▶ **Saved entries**
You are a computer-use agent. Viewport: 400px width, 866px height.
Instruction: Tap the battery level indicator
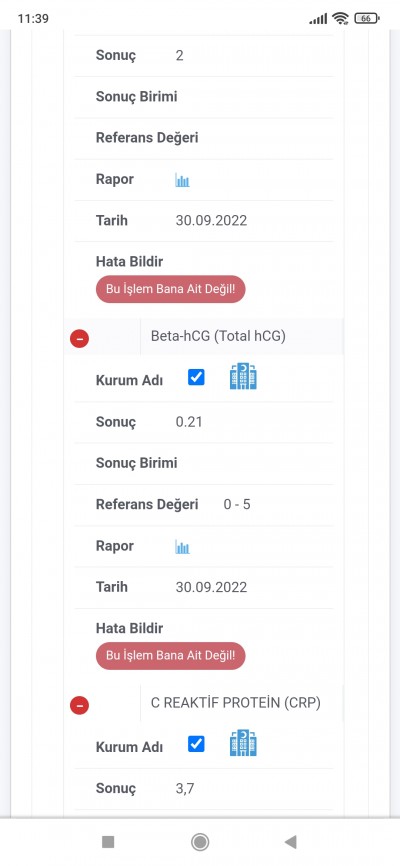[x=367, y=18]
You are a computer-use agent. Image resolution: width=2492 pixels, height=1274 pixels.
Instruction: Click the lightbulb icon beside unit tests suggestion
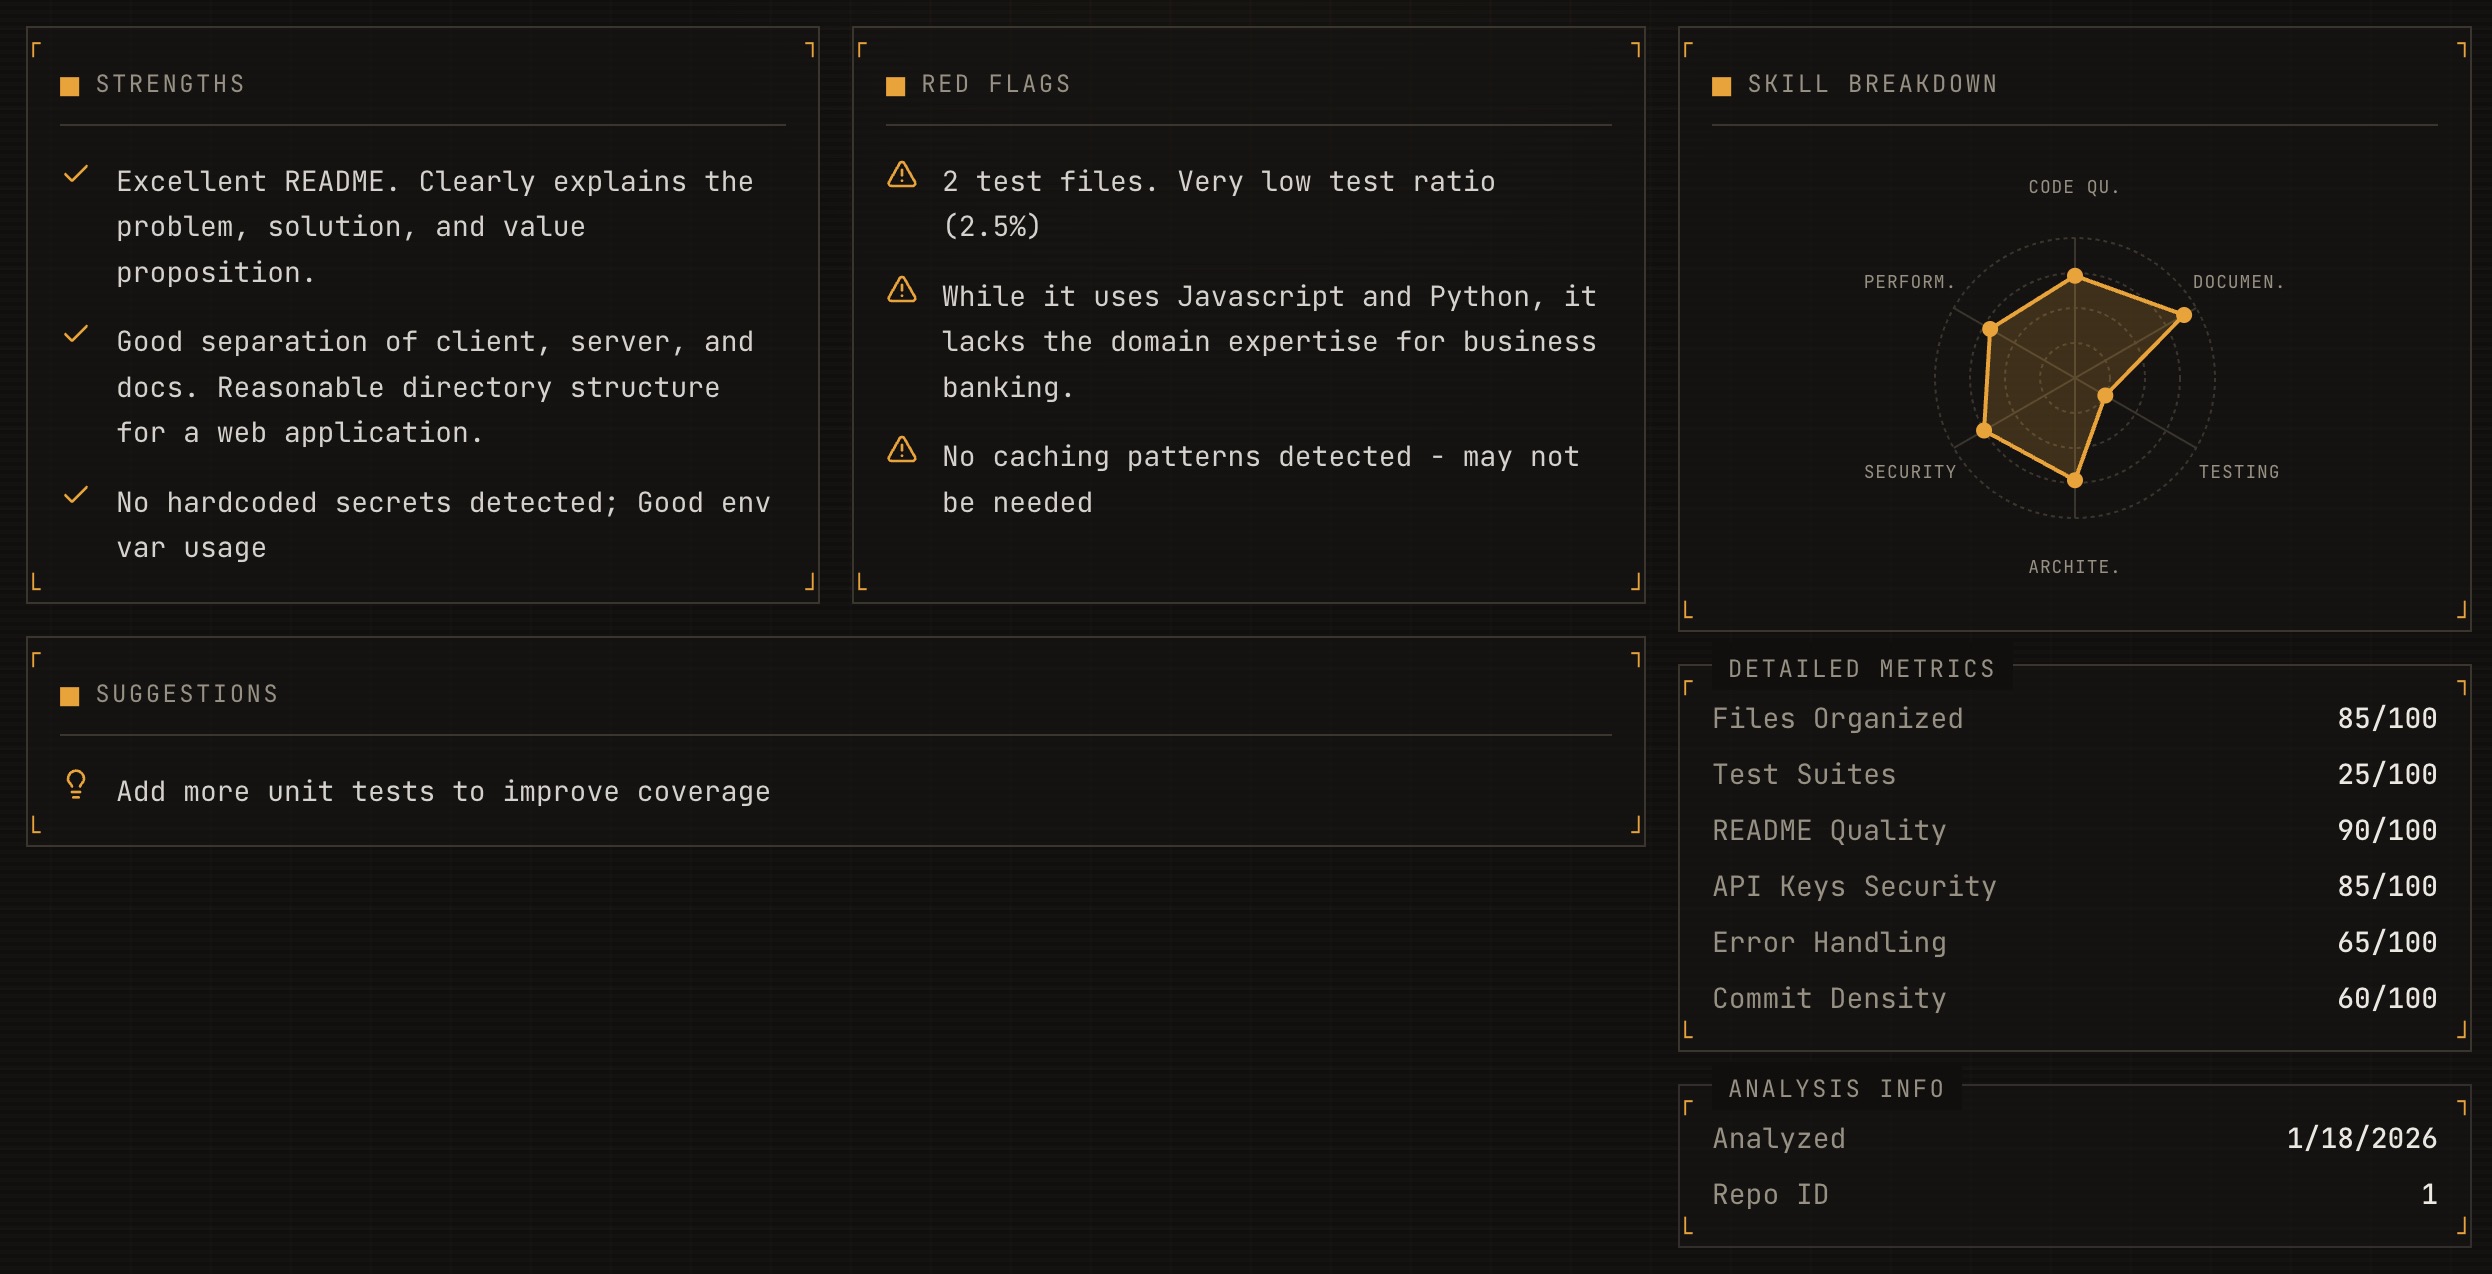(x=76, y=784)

▶ **Your task**
Check each line of the entries for "computer" and copy those that have it.

▶ **Answer section**
You are a computer-use agent. Viewport: 400px width, 866px height.
You are a computer-use agent. Image resolution: width=2492 pixels, height=1274 pixels.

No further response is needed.